What you return must be exactly the lines from the beginning of the material through the line containing "Image resolution: width=1004", both included, and no pictures.
------ Study material ------
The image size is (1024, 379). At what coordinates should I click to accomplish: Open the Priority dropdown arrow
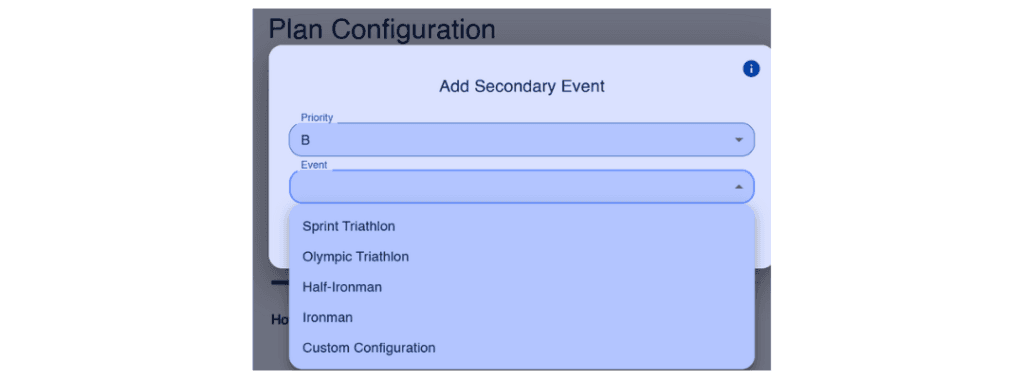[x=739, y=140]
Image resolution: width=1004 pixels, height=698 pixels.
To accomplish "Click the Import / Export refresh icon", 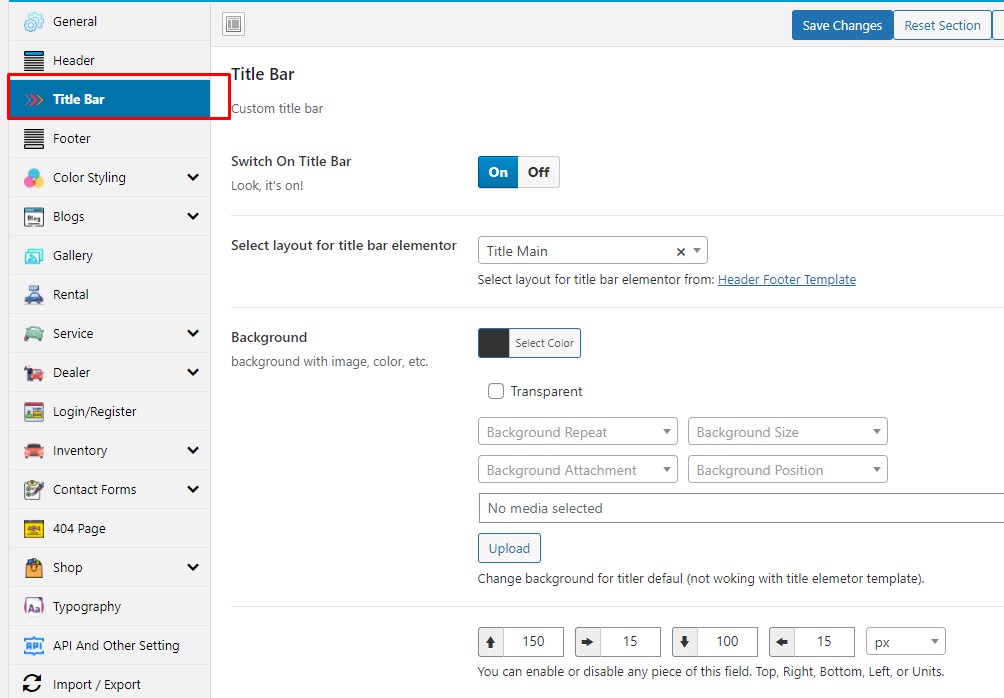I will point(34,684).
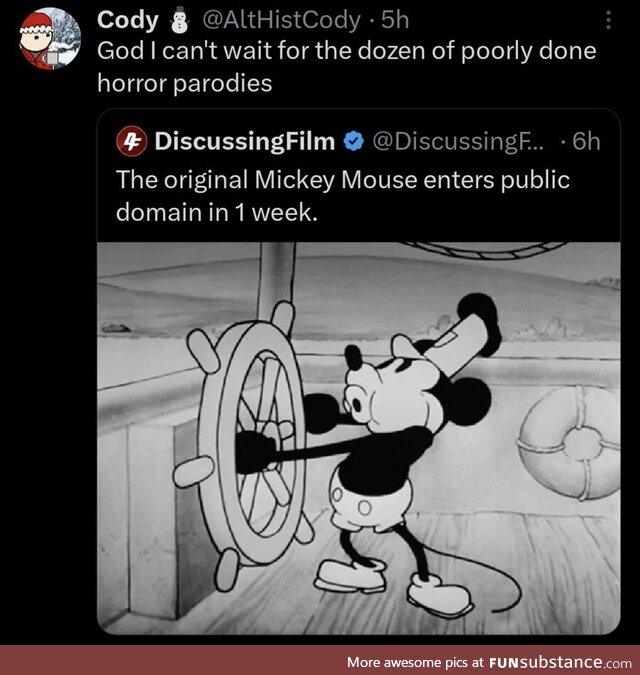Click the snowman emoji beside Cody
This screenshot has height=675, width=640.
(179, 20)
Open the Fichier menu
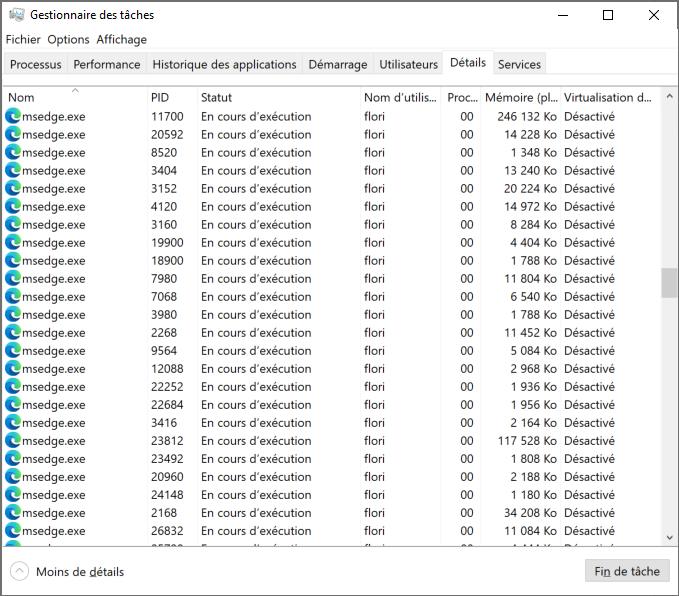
------
◆ Solution to this task:
The image size is (1024, 379). At what coordinates should I click to accomplish: Open the Priority dropdown arrow
[x=739, y=140]
Image resolution: width=1004 pixels, height=698 pixels.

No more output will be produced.